What to work on:
Give back exactly the lines of the material below, starting with the line with "Task: Select the Coin Info toggle" and going on through the line with "Where should I".

== Segment start ==

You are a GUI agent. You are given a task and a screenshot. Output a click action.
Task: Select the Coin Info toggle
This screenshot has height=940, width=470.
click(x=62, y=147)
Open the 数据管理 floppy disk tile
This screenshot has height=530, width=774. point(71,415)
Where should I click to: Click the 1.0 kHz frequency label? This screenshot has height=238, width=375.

== Segment end ==
== Segment start ==

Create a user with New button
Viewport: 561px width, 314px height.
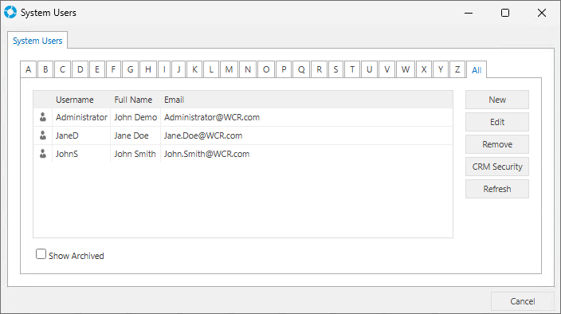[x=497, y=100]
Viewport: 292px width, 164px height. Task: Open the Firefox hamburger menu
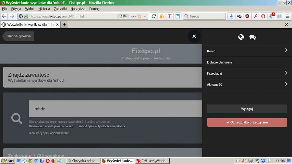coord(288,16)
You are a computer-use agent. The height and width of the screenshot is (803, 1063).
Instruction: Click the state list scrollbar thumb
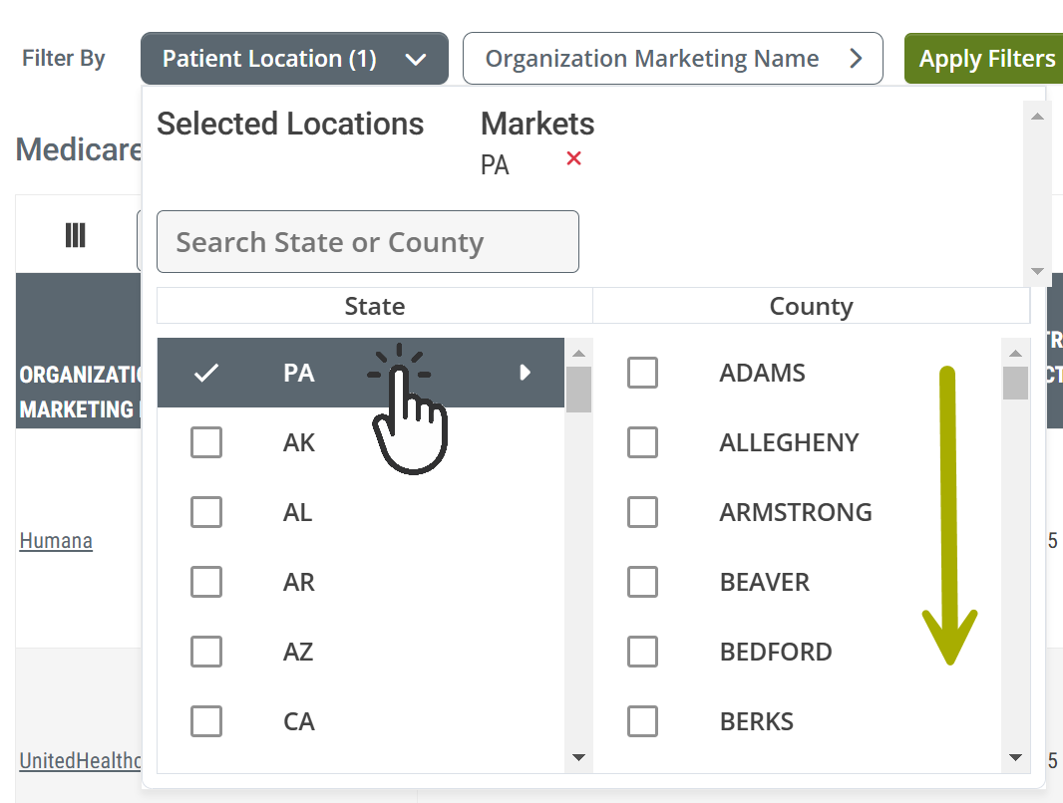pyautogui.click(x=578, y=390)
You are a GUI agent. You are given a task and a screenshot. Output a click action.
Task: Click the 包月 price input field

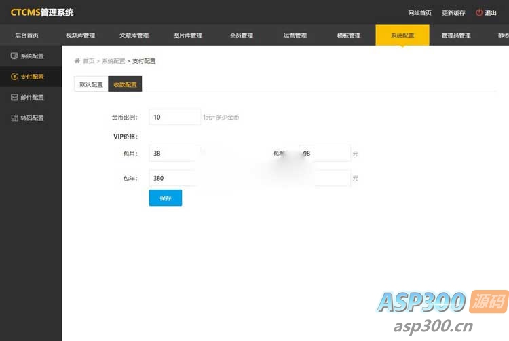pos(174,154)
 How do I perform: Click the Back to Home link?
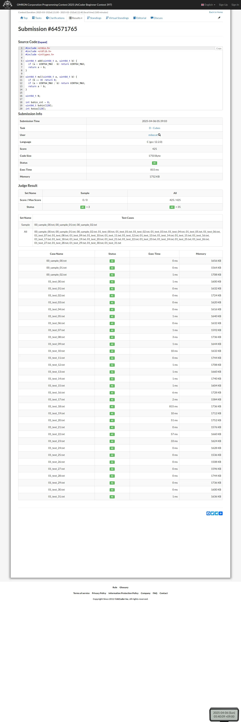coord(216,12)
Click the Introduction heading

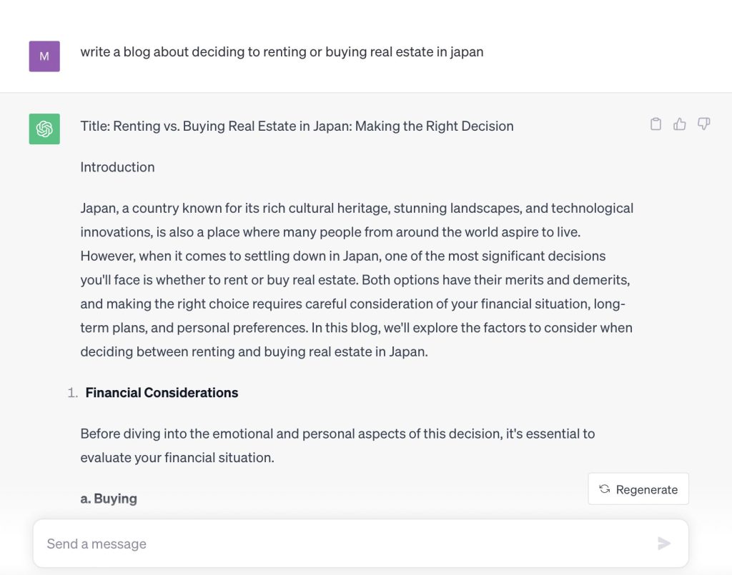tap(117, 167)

== Segment end ==

Result of the task:
Task: Select the Coin Info toggle
This screenshot has height=940, width=470.
click(x=62, y=147)
Open the 数据管理 floppy disk tile
This screenshot has height=530, width=774. point(71,415)
Where should I click to: Click the 1.0 kHz frequency label? This screenshot has height=238, width=375.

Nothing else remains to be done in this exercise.